En el sexenio de Lázaro Cárdenas (1934-1940) la escuela rural mexicana vivió su momento cumbre, de esplendor, dado el reconocimiento y la importancia que el general de Jiquilpan le otorgó a las comunidades rurales e indígenas.  Desde aquellos años hasta nuestros días  la escuela rural mexicana ha trasmitido los valores supremos de patria, identidad nacional, identidad cultural y amor por nuestras raíces como Nación. El sistema educativo continúa en deuda con la escuela rural mexicana.

Hoy en día, el gobierno federal pretende clausurar más de cien mil escuelas multigrado en el país mediante el programa de reconcentración escolar. Este consiste en sacar a los niños rurales o indígenas de su contexto, de su comunidad y llevarlos a escuelas de organización completa y ahí formarlos. Por medio de esta aberrante ocurrencia están en riesgo más del 45 % de las escuelas de Veracruz. El argumento sustantivo de esta programa es el ahorro de recursos económicos a la SEP a cambio de someter a los niños a dinámicas distintas, adversas y desarraigarlos de sus lugares de origen.
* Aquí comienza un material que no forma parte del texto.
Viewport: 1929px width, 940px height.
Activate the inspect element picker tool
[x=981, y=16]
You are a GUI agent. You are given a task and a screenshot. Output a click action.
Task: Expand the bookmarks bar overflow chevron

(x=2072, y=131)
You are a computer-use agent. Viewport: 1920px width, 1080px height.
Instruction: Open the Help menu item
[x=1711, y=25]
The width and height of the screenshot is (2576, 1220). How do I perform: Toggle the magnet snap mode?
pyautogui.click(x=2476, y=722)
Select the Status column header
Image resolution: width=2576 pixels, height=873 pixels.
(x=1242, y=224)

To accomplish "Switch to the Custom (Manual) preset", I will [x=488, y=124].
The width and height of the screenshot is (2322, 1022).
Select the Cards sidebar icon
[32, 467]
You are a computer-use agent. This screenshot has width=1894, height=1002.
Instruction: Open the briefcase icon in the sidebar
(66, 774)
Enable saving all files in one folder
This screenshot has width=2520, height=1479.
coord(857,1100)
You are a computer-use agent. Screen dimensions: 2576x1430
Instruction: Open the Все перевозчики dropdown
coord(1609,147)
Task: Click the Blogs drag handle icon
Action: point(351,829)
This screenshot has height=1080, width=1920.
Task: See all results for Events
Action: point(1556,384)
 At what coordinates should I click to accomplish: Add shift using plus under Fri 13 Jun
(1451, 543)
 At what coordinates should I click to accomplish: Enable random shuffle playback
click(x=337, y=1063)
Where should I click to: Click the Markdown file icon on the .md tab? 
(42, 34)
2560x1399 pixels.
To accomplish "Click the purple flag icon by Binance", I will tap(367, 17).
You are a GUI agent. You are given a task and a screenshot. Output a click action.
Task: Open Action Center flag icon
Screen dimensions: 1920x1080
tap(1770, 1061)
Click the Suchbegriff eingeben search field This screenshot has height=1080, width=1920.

El desconocimiento de la historia de la educación en México provoca estos desafortunados ensayos, que además pretenden el exterminio de los maestros rurales, muchos de ellos luchadores sociales, promotores del bienestar colectivo que desde las trincheras escolares organizan a las personas para exigir una mejor forma de vida. Es evidente que la escuela rural atemoriza a los políticos tecnócratas porque ahí esta el germen de la conciencia nacional.

El silencio de la montaña, la pobreza que cala hondo, los rostros infantiles curtidos por el frío y la miseria, la bondadosa generosidad de los que menos tienen, el agobiante trabajo del campo y su mínima remuneración, pero ante todo la arrogante ignorancia de quienes conducen el sistema educativo en México, nos convierten en militantes sociales.

¡No al exterminio de la escuela rural mexicana!